- Goal A
In the passage on the British at Maqdala, which church did the soldiers loot along with the Emperor's treasury?
--- Passage to read ---
British journalist Henry Morton Stanley who wrote glowingly about the British “victory” at Maqdala corroborated Markham’s account of the events. In the 1874 book, “Coomassie And Magdala: The Story Of Two British Campaigns In Africa” (reprinted in 2009) Stanley wrote of the scene where the Emperor’s desecrated body lay: “mob, indiscriminate of officers and men, rudely jostling each other in the endeavour to get possession of a small piece of Theodore’s blood-stained shirt. No guard was placed over the body until it was naked, nor was the slightest respect shown it. It lay subjected to the taunts and the jests of the brutal-minded”.   These good British Christian soldiers swarmed the area and looted not only the Emperor’s treasury but also the Christian church of Medhane Alem, including its store house, “constituting a gross act of sacrilege”.

Describing the scene of the British soldiers dividing the property they looted from the Ethiopians Stanley wrote: “The perambulatory roll of the drum which in all well governed and systematically military encampments announces a new move or new event, assembled all the officers and crowds of on-lookers around the piled trophies of Magdala which covered half an acre of ground. Fathoms of finest carpets of all countries were spread about, and all the paraphernalia of a thousand churches glittered in the morning sunlight.”   Stanley described the British soldiers at the scene who were covetously waiting to take some of the loot back to Britain in this manner: “and jostling each other in the characteristic confusion of mobs (and the most belligerent mob in the world is an English one)”.
--- Records ---
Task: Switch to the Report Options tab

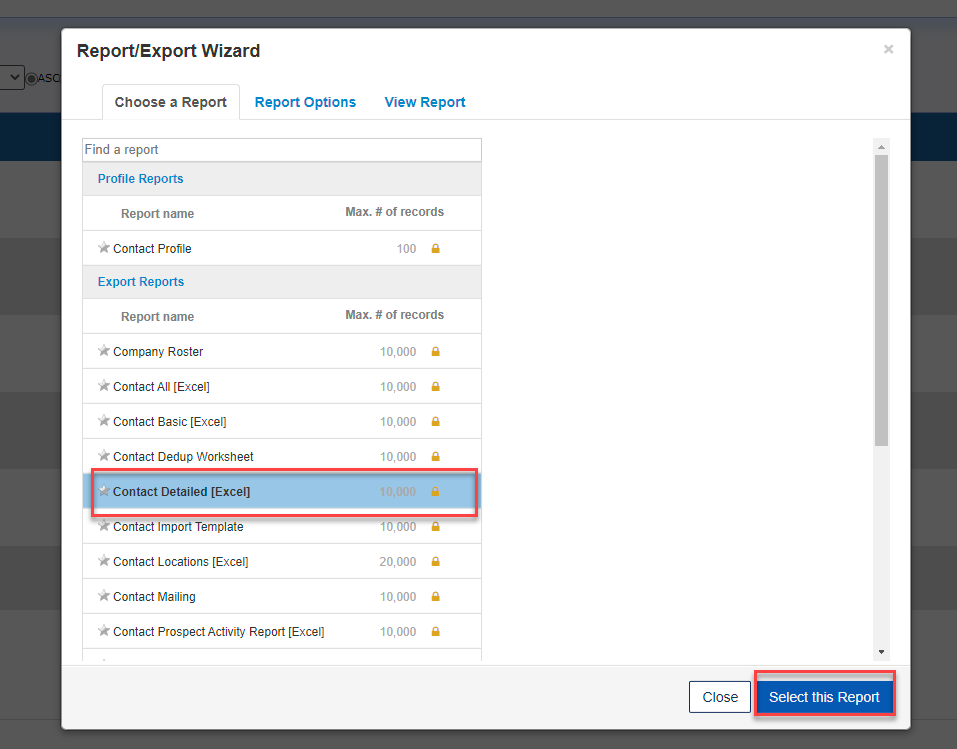Action: click(x=305, y=102)
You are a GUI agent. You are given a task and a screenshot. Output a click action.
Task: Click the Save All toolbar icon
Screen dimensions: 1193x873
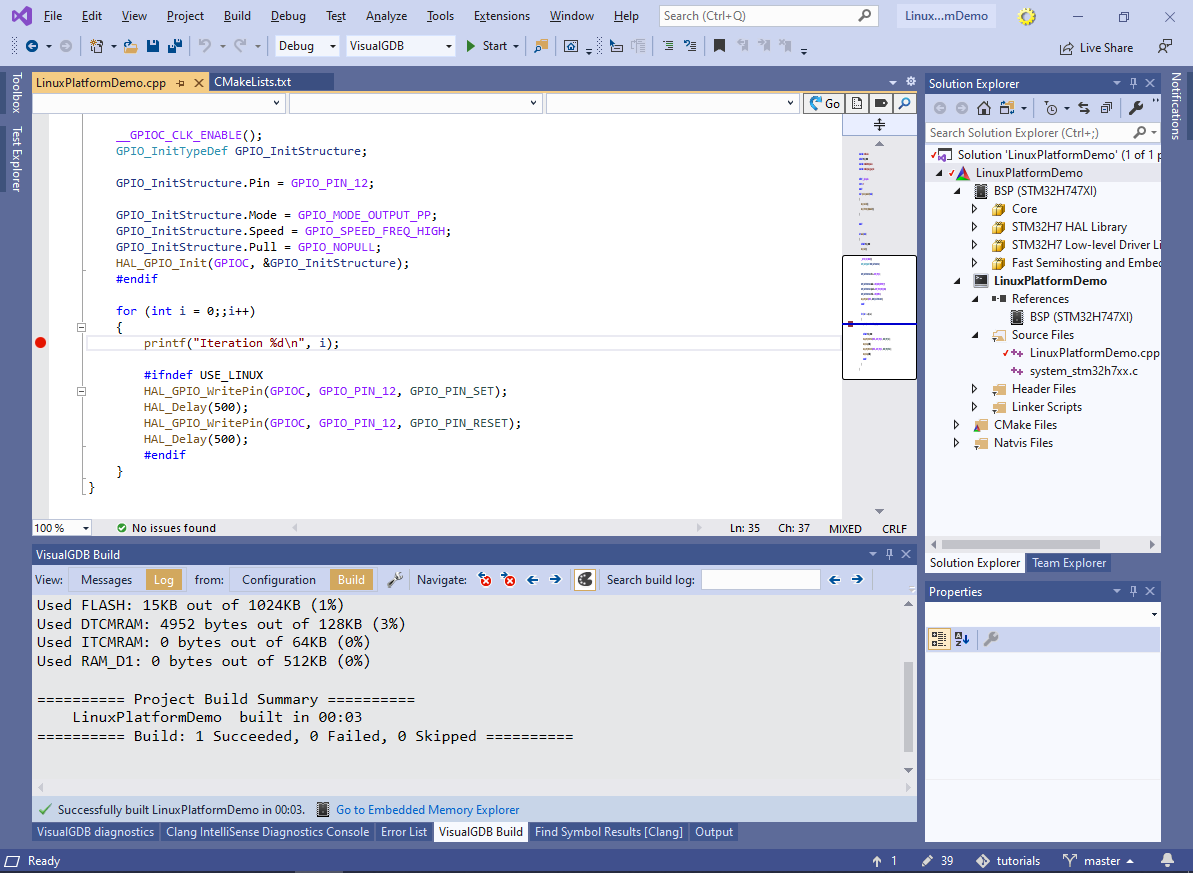tap(174, 46)
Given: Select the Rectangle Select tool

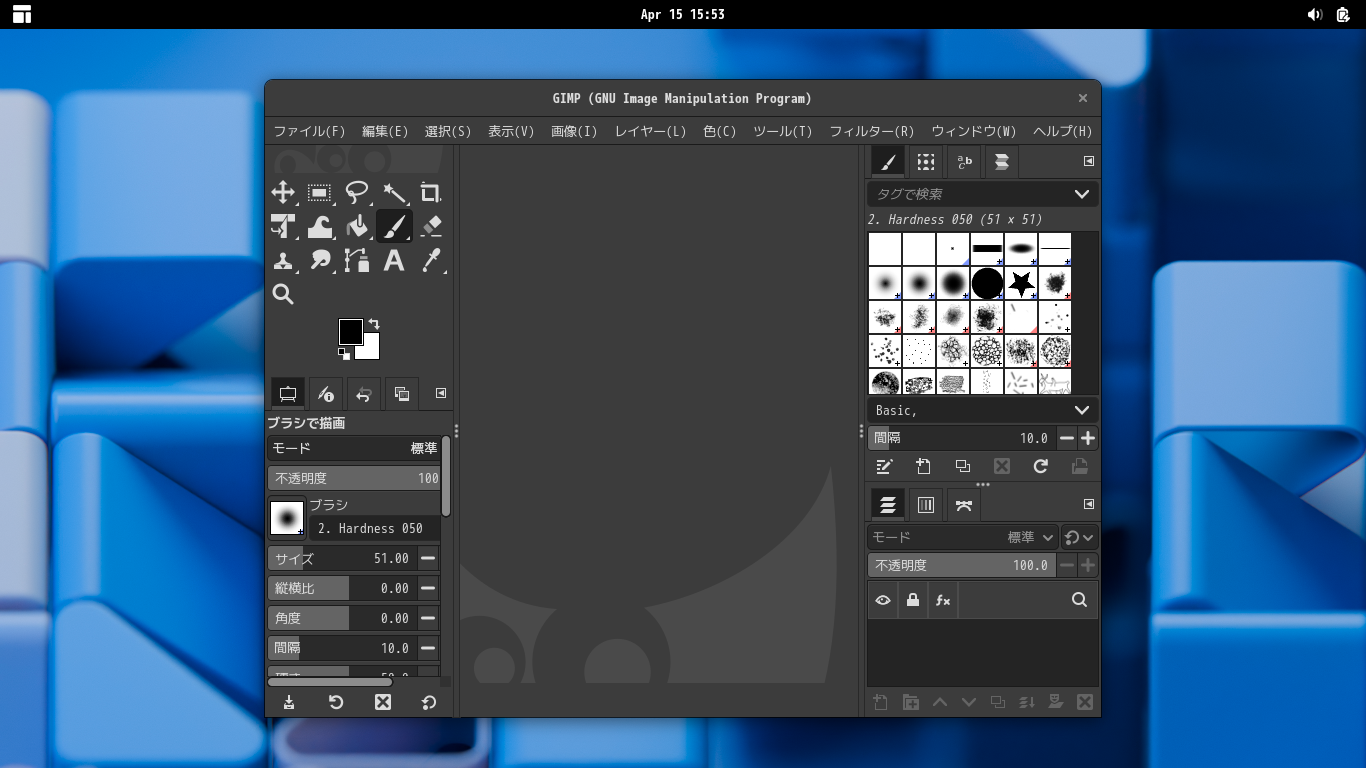Looking at the screenshot, I should pyautogui.click(x=320, y=193).
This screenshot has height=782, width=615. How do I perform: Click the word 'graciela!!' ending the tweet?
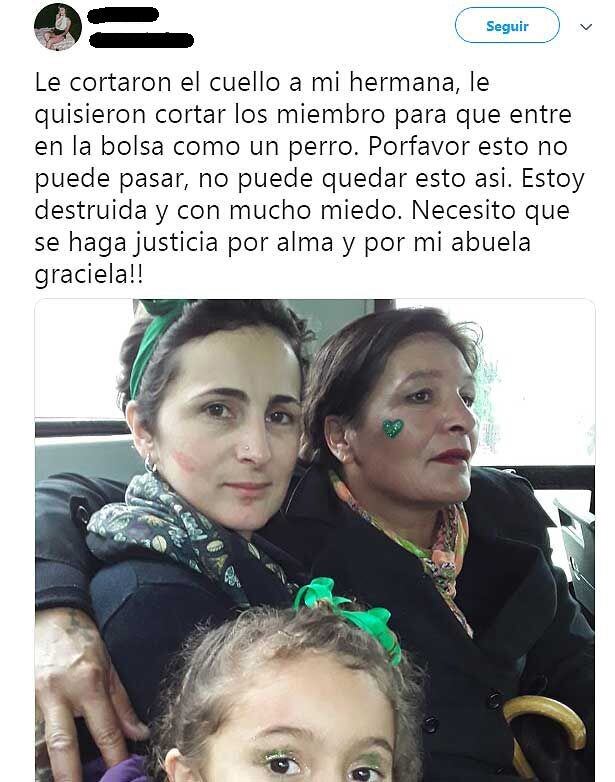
---
- Goal B
Update the records from the line holding "You are a GUI" through the end of the records, inclusive, replacing "toolbar" with "ribbon" and changing nothing else. Leave out the pictures.

- Expected answer A
The Christian church of Medhane Alem, including its store house.

- Expected answer B
You are a GUI agent. You are given a task and a screenshot. Output a click action.
Task: Click the Save All ribbon icon
Screen dimensions: 1193x873
tap(174, 46)
Given: Select the Rectangle Select tool

Looking at the screenshot, I should pyautogui.click(x=320, y=193).
This screenshot has height=782, width=615. How do I perform: Click the word 'graciela!!' ending the tweet?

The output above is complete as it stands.